改訂新版 世界大百科事典 「非国教徒」の意味・わかりやすい解説
非国教徒 (ひこっきょうと)
イギリス史上,英国国教会(アングリカン・チャーチ)の慣行を遵奉しない新教徒をいう。本来の用語法としては,エリザベス1世によって確立された英国国教会の内部にとどまりながら,その礼拝式や教会統治方式などに賛同できず,国教会への遵奉を拒んだ新教徒を〈非遵奉派nonconformist〉と呼ぶ。また国教会から離脱して別個に信徒集団を組織し,国家と教会の分離を主張した新教徒を〈分離派separatist〉,さらに,名誉革命後の寛容法の制定(1689)によって国教会の外部での宗教結社の合法性を認められた新教徒を〈国教反対者dissenter〉と呼ぶ。しかし以上のうち,とくに第1と第3の用語の区別は厳密ではなく,日本では3者の総称として,非国教徒の語が一般に用いられる。

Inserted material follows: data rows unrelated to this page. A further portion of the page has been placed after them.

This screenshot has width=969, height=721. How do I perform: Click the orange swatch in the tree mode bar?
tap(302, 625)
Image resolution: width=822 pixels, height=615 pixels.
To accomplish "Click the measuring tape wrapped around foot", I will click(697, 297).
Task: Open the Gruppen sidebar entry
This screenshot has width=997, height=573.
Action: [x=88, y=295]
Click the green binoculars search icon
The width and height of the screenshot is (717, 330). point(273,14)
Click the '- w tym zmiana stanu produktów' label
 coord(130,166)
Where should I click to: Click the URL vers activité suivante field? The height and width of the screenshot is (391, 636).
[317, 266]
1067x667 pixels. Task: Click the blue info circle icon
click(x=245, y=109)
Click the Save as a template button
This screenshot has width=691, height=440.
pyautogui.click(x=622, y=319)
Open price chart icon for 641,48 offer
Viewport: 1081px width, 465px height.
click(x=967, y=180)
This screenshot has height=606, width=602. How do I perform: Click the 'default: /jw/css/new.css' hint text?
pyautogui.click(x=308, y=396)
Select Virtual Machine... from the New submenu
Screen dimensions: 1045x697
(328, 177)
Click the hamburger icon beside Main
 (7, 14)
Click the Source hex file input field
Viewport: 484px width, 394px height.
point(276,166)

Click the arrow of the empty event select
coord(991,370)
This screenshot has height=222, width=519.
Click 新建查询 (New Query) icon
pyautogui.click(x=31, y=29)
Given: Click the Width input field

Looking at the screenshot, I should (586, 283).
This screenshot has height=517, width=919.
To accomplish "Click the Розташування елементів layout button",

16~17世紀に誕生した非国教徒には,長老派教会,会衆派教会(組合教会ともいう),バプティスト,クエーカー(基督友会)などがあり,そのうち長老派は非遵奉派,バプティストとクエーカーは分離派のタイプに属し,会衆派は二つのタイプの中間的な存在であった。18世紀以降には,あらたにメソディストやユニテリアンが加わった。
非国教徒は17世紀の初め以降,北アメリカ,とくにニューイングランド地方への植民の中核となり,イギリス本国ではピューリタン革命の主要な担い手となった。しかし,彼らは寛容法制定以後も社会的・政治的差別をこうむり,国会議員や地方自治体役職などの公職への就任を1828年まで禁止された(審査法,地方自治体法)。またオックスフォード,ケンブリッジ両大学への入学は19世紀半ばまで,学位取得や教職就任は71年まで,非国教徒には認められなかった。そのような差別が原因ともなって,非国教徒は都市市民層として産業界で活躍する場合が多く,また宗教・政治・社会上の自由を求めて,ホイッグ党,さらには自由党,労働党の有力な支持基盤を構成した。